Layton is now, in effect, encircled in the threat he made yesterday to cut short the life of this Parliament, with the government and the NDP's opposition colleagues saying the party with the least number of MPs in the Commons will have to be the one to pull the switch.


"There's no basis for our party to express confidence in this government," Layton told a Toronto audience yesterday after his party rejected a Liberal proposal as inadequate to protect public health care or, in effect, the government.


"Therefore, this Parliament's life is likely limited."


The Liberals hold 133 of the 308 seats in the Commons. The Conservatives have 98, the Bloc 54 and the NDP 18. There are four independent MPs and one seat is vacant.


At a nomination meeting in Hamilton last night, Layton said there would be an election this winter, but he told reporters it didn't have to be at Christmas.


"We certainly wouldn't want to see an election in the Christmas-New Year's period, nor is there any need for one to happen there," he said before the meeting.


"There's lots of other alternatives.

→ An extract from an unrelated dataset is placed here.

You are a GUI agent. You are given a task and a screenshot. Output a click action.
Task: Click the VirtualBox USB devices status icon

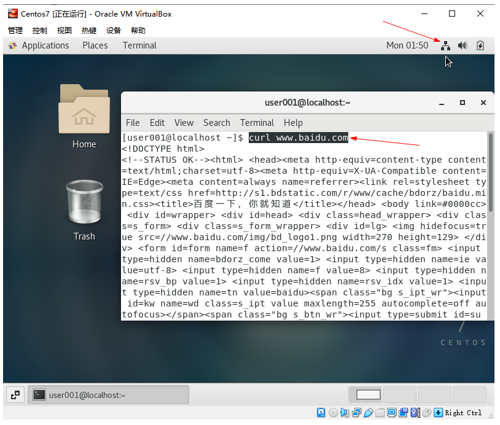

To have an election sometime later in January is very easily arranged. It's up to the Prime Minister to set the date."


Already, campaign fever is gripping Ottawa just in time for the first chilly blasts of winter. Party operatives were all huddling last night, reviewing options and their state of election readiness.


"The only certain consequence at the moment (of Layton's threat) is that, when the House comes back next week, Canadians will be exposed to what they most dislike about politics — the uncertainty, the gamesmanship, the speculation about a snap election," Government House Leader Tony Valeri said in an interview yesterday.


Unless it decides to pull the plug itself as a pre-emptive move — a scenario believed to be remote with the Liberals still recovering after last week's sponsorship-scandal report — the government intends to return to the Commons on Monday with a big, economic statement.


That statement will include middle-class tax cuts and debt reduction, action to reduce hospital waiting times, battling the United States on softwood lumber and pursuing an independent foreign policy — all the things the Liberals will portray as more important to Canadians than a slightly-earlier-than-expected election.


The health-care reform the NDP rejected yesterday, including some measures to strengthen medicare protection, is also part of the Liberals' plans.


"I think the onus is on the opposition parties to decide whether they will force an election over the holiday season," said Valeri.


"I think they are going to have to justify how such a move is in the public interest when we're about 90 days from the call of the next general election, which is what the Prime Minister pledged last spring."


Layton didn't hold out much hope yesterday a negotiated solution could be found with the Liberals, even though Health Minister Ujjal Dosanjh is saying he's willing to keep talking.


Conservative Leader Stephen Harper and Bloc Leader Gilles Duceppe, meanwhile, threw down their own challenges, saying they wouldn't use their designated chances next week to kill the government — meaning Layton will have to choose his own moment, either when he gets his "opposition day" on Nov. 24, or on Dec. 8 and 9 when the Commons is due to vote on spending estimates.


Dec. 8 is looming as the most likely date the opposition parties would topple the Liberals. Under Canada's election law, federal campaigns must last at least 36 days, though there's no maximum period specified.